There are a lot of discussions among analysts about that. The three things you need to think about in a software-defined environment are extraction, automation, and optimisation.
First you’re extracting the intelligence from what traditionally was integrated with hardware. You’re enabling automation through the support of open industry standards, services like OpenStack. You can then apply analytics and drive optimisation of the infrastructure based on the workloads that are running.
Our approach, why we use the expression software-defined environment instead of software-defined data centre, is it’s broader than just a single data centre. It’s your entire IT environment – which can be many data centres, data centres around the world, data centres including your own and cloud service providers, and all the mobile devices and IoT devices. What we’re working on delivering here is the ability to optimise your entire environment.

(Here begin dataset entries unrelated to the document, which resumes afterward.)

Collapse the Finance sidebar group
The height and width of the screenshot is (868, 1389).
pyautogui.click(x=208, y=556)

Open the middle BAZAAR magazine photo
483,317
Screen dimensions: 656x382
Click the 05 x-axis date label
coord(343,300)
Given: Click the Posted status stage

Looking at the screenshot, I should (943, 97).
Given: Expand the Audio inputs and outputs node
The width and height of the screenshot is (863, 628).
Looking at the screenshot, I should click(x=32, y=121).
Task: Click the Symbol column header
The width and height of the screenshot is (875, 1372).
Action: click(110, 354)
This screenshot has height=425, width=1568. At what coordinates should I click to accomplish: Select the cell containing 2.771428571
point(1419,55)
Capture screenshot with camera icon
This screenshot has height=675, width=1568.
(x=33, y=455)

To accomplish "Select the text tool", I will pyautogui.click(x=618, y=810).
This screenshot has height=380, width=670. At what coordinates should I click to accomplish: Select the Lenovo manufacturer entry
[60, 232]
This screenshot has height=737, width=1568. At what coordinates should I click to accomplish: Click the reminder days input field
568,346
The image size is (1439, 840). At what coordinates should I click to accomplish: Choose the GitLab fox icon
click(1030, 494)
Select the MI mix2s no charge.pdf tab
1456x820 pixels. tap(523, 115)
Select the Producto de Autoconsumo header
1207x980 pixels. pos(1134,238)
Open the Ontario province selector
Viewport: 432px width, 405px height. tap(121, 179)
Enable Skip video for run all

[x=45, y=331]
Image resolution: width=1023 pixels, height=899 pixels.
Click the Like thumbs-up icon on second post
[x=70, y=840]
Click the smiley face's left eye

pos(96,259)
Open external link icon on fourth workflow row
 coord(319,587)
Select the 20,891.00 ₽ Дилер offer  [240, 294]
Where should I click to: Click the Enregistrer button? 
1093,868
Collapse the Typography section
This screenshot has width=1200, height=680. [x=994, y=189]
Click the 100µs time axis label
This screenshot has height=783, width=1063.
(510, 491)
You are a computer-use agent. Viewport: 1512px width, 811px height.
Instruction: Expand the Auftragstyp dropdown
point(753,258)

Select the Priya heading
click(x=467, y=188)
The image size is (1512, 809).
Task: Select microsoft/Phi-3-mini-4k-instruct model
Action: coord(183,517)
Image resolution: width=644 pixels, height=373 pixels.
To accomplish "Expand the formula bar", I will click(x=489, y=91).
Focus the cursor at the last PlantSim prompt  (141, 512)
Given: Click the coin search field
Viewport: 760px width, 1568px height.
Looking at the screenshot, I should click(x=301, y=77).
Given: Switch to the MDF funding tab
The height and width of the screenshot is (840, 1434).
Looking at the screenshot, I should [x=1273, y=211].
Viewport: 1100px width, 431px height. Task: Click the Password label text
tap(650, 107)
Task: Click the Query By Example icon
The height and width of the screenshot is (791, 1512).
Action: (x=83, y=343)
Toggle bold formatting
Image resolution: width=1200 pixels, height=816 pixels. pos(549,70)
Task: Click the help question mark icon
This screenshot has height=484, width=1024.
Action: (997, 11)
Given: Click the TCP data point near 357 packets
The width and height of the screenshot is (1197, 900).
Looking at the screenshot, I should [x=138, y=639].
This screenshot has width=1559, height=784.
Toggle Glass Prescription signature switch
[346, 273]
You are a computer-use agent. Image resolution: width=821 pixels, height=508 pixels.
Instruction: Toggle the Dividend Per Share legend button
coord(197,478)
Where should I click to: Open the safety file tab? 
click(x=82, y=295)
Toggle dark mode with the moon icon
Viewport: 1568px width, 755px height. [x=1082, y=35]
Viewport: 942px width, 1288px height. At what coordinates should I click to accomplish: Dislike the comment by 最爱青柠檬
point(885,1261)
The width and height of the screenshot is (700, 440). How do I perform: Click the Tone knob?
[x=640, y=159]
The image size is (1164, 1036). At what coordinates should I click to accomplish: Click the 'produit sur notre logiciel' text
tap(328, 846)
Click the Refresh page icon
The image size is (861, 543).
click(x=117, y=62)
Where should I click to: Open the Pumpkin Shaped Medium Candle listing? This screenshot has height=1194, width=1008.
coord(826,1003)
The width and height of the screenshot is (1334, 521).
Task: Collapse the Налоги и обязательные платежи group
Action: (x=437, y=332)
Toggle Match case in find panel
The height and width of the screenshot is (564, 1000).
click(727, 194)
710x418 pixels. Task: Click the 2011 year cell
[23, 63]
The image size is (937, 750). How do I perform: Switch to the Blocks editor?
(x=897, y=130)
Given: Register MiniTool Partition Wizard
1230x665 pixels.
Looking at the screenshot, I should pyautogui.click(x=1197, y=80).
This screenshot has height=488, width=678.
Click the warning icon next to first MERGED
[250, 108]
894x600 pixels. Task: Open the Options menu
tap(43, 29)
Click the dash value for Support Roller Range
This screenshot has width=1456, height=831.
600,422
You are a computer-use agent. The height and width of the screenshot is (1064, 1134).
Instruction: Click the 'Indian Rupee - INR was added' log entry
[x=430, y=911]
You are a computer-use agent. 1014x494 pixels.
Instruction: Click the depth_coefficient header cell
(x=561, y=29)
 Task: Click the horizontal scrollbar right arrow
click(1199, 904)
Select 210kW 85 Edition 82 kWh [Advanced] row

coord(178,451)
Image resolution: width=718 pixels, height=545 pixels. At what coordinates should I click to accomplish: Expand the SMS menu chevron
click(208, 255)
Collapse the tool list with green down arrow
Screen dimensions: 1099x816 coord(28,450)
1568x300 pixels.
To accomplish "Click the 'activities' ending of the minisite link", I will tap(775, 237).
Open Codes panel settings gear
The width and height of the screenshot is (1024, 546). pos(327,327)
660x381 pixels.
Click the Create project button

And you do that through open standard interfaces and by not locking it in to any specific hardware – you can get much greater flexibility.
What’s the differentiator in your software-defined infrastructure?
Not everybody has the approach of being available strictly as software that can be used with anybody’s hardware. Not everybody delivers it as software as a service on the cloud as well as integrated. The other providers who are storage only don’t have the broad spectrum of additional capabilities that are in a software-defined environment, for instance the software-defined compute platform. We tie into the other IBM services like cloud orchestrator and Bluemix. That platform computing is an important piece of the puzzle.
What about your flash storage offerings?
Flash is an important piece of this. It’s not only the software-defined infrastructure for optimising the workload, but flash storage as a media is now a cost-effective Tier 1 storage platform. That’s a fundamental shift going on in the market. If I need performance, why would I use disk if I can use a flash system?
This unified approach is unlike what we’ve seen from IBM in the past.
That’s the thing. Our clients have been telling is for quite some time that our qualities are across different divisions and different brand names because of IBM’s history. So Spectrum Storage really signals, along with the 0,65 £ ( $1 [USD])bn five-year investment, that we’re really bringing these things together, we’re investing in the future.
We’re not just storage software or storage hardware, but we’re offering a highly integrated optimised storage solution. Increasingly these storage solutions are hybrid cloud-type solutions.
It’s the right place and the right time.
How about competitors such as Cisco and VMware entering the flash space?
There are others who have various pieces of the storage, but they’re all offering a different piece of the puzzle. That leaves work for customers to stitch things together.